Given the above findings, the Tribunal is satisfied that reg 5.19(4)(b) is met.
Mandatory licencing, registration and memberships – reg 5.19(4)(c)
Regulation 5.19(4)(c) provides that if it is mandatory in the State or Territory in which the position is located for a person to hold a licence or a registration of a particular kind, or be a member (or a member of a particular kind) of a particular professional body, to perform tasks of the kind to be performed in the occupation, the identified person is, or is eligible to become, the holder of the licence, the holder of the registration, or a member of the body, at the time of application.
In this instance, the relevant State or Territory is New South Wales, the relevant occupation is Baker, ANZSCO 351111 and the date of application is 28 January 2020.

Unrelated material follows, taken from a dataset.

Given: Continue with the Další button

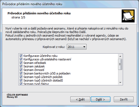Looking at the screenshot, I should [x=100, y=99].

There are no relevant licencing / registration / membership requirements for this occupation however the Tribunal observes the visa applicant is in possession of a relevant educational qualification, a Certificate lll in Retail Baking obtained in Australia.
Given the above findings, the Tribunal is satisfied that reg 5.19(4)(c) is met.
Satisfactory compliance with employment laws - reg 5.19(4)(d)
Regulation 5.19(4)(d) requires that the nominator has a satisfactory record of compliance with the laws of the Commonwealth, and of each State or Territory in which the nominator operates a business and employs employees in the business, relating to employment.
The Tribunal notes that there is no substantial evidence before it that the applicant has anything but a satisfactory record of compliance with workplace relations law in Australia, aside from the issue dealt with in paragraphs 25-29 of this decision. This was corroborated during the hearing. The Tribunal notes the statement made by the nominator they had a 3- month penalty more than a decade ago, which was never explained to them in a cogent manner. The delegate did not refer to this historical minor penalty. The Tribunal also notes there is no evidence of a recurrent pattern of breaches or deliberate inappropriate business actions.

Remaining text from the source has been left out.